### What to produce
List every actor named in the review of Stoker below.

Study text Block Start

Wednesday, April 3, 2013
Someone must have been pissing in the DNA samples, because something has gone horribly wrong with this Shadow of a Doubt clone. If Stoker is supposed to evoke the Hitchcock classic, then it does so only as a Frankenstein-style re-creation, built out of spart parts left over from South Korean horror films and The Paperboy. Regardless, there are now two sociopathic Uncle Charlies stalking the corridors of cinematic history, and we must contend with Park Chan-Wook’s contribution to this proud tradition of avuncular terror. Perhaps it’s unfair to compare Hitchcock and Park—making his North American feature debut here—but the contrast is illuminating. Shadow of a Doubt pours acids on the idylls of middle America; Stoker looks at the scarred remains and suggests everything is precisely as fucked up as it seems. Park et al. have arrived to point out that damaged loners and isolated eccentrics are kind of nutty, which is as dramatically satisfying as declaring a spade is a spade. The gulf between the two films is written in the faces of the men who play Uncle Charlie. When Joseph Cotten’s gentleman-killer smiles, he looks like he’s going to offer you a drink. When Matthew Goode smiles, he looks like he’s going to brain you with a rock.
Despite a few elegant visual touches here or there, Stoker only occasionally rises to the heights of coherence, while its stately pace and artful splatter veers ever closer to camp with each twist of the plot. For such grisly sex-and-murder mayhem, the film is surprisingly bloodless. The fault lies partly with Park’s smothering style and partly with the performances. Goode, as mentioned, is little more than a smirk in a sweater, while Mia Wasikowska (as India, Charlie’s equally deranged niece) is reduced to petulant sulking for much of the film. As for Nicole Kidman: future scholars will write of this film when discussing her camp-vamp phase, so I will defer to their expertise. However, what could any performer do with this ripe nonsense? Self-realization in the film is intimately twined with sex and violence, which amounts to masturbating in the shower after your uncle has killed your would-be rapist—with your father’s belt, I should note (wouldn’t want to lose any of the psychosexual nuances, after all). The film pushes so many buttons at once it smashes the remote. Even when the film gets it right, it gets it wrong. Yes, children do often reflect the madness of their families, but that doesn’t typically apply to distant relations you don’t even know exist. Or is strangling people with a leather belt some sort of hereditary condition now?

Study text Block End
Given records Block Start

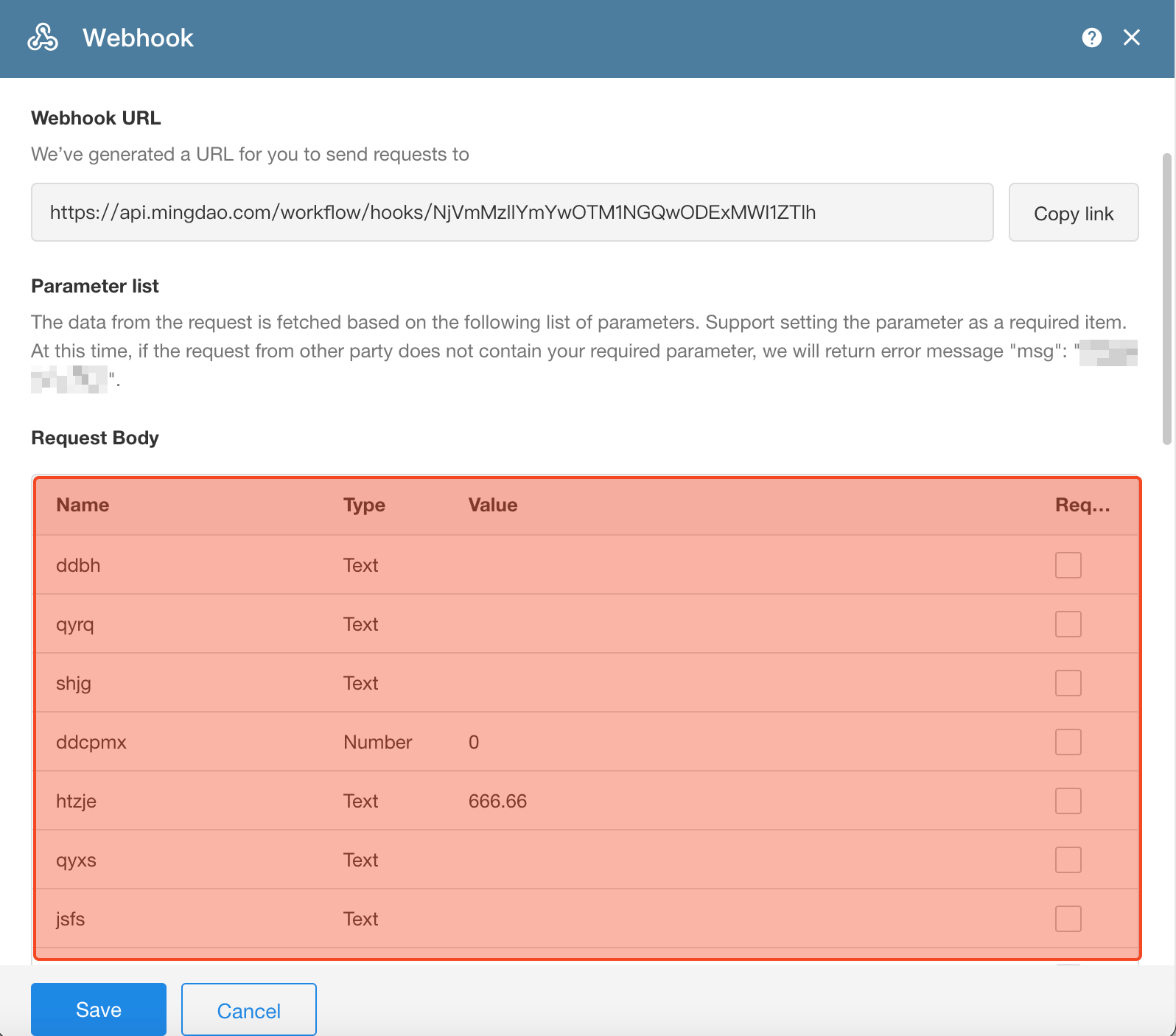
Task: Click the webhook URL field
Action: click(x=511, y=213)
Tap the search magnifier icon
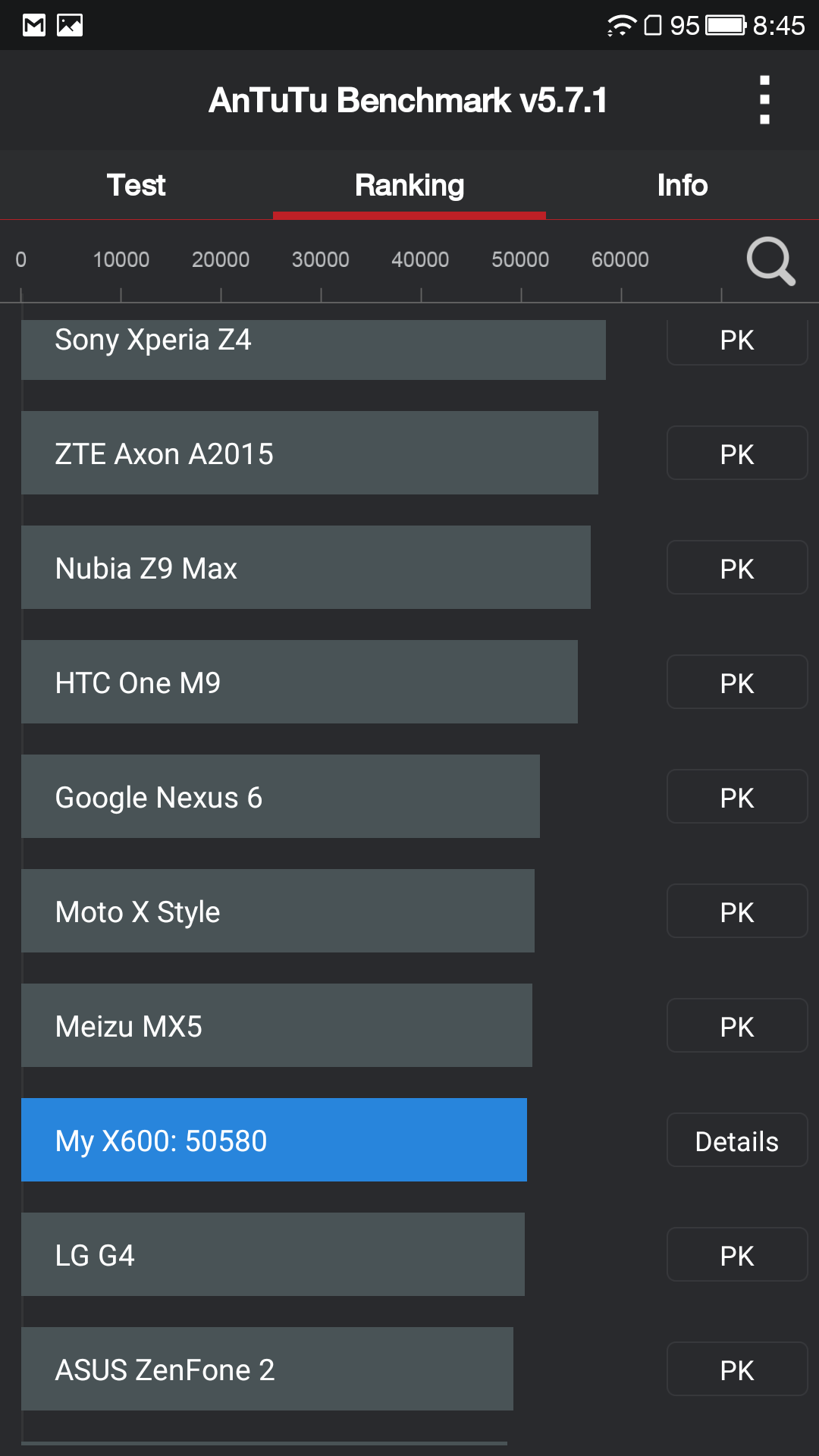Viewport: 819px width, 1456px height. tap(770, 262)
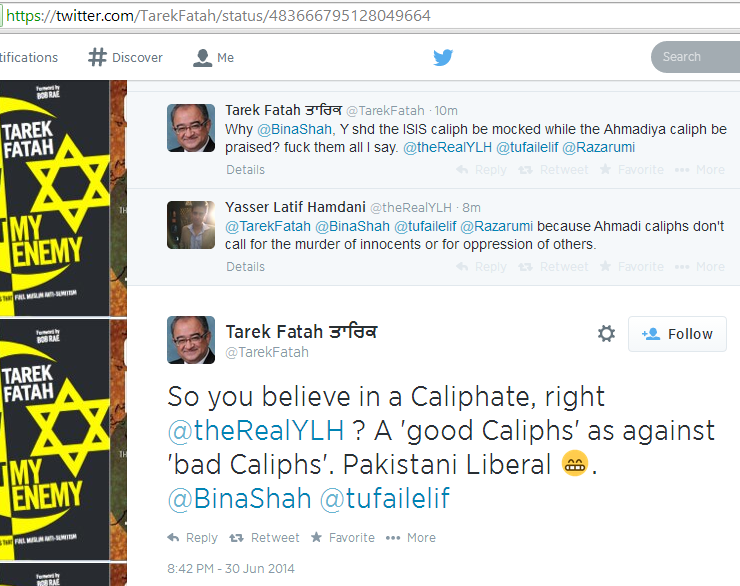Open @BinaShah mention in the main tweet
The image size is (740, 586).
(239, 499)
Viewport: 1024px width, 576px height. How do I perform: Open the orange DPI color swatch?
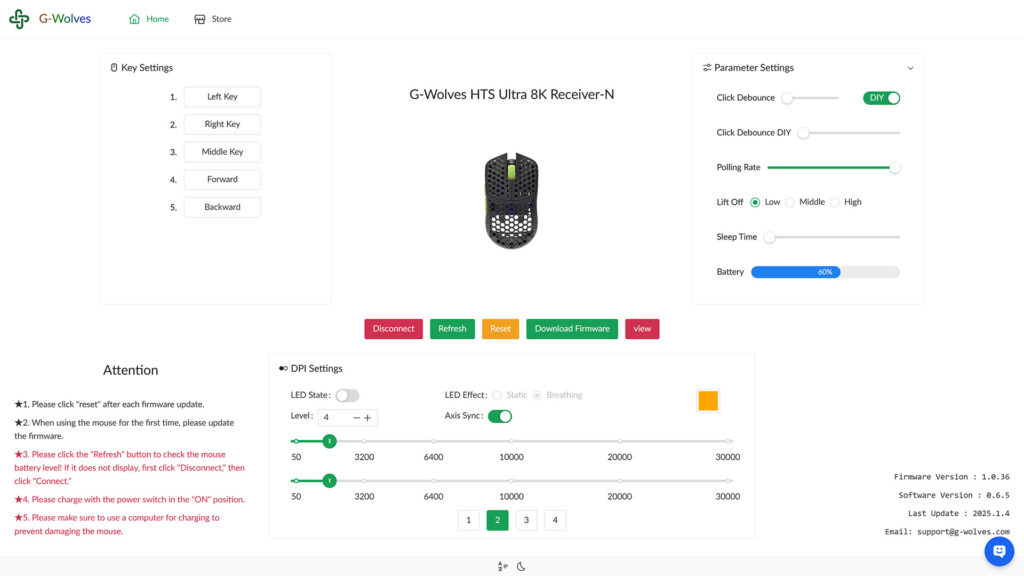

Given records Block End

### Completed task
Joseph Cotten, Matthew Goode, Mia Wasikowska, Nicole Kidman